Rom a Giugliano: fr. Muller (Scampia), “no a intimidazioni” ma serve “soluzione dignitosa”

“No” alle intimidazioni, “sì” ad una soluzione dignitosa per una comunità rom di 350 persone residenti a Giugliano, “in un posto terribile”. A lanciare l’appello, tramite i microfoni di Radio Vaticana, è fratel Enrico Muller, responsabile della Comunità educativa CasArcobaleno di Scampia e del progetto “Io valgo”, scuola di seconda opportunità promossa dai Fratelli delle Scuole Cristiane: “una conca senza servizi igienici, senza luce, che si allaga quando piove e dove i topi sono compagni quotidiani tra le baracche ed i bambini”. Lì risiedono da 4/5 anni, sul posto assegnato dal Comune che ora fa pressione psicologica perchè se ne vadano, con la minaccia di portar via i bambini. “Le istituzioni hanno rinunciato all’idea di un Eco villaggio, finanziato da fondi europei. Ufficialmente non è mai stato notificato un decreto di sgombero dell’area che loro possano impugnare”. Da 8 anni Fratel Raffaele Lievore e Fratel Enrico frequentano la comunità Rom portandovi volontari da tutto il mondo, per l’animazione dei bambini e corsi di alfabetizzazione. “Siamo stati sempre accolti con fraternità ed umanità.
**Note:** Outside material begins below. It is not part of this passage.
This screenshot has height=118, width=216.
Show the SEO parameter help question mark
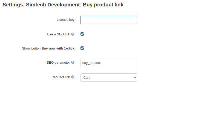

Non si può intimare di andar via senza proporre alternative. La proposta avanzata di dare 5 mila euro a famiglia per pagare l’affitto non è perseguibile. Nessuno darebbe loro una casa, non avendo entrate fisse”. Una situazione di stallo che vede anche l’attenzione del vescovo di Aversa, mons. Angelo Spinillo. L’invito alle istituzioni è di trovare vie degne della missione politica.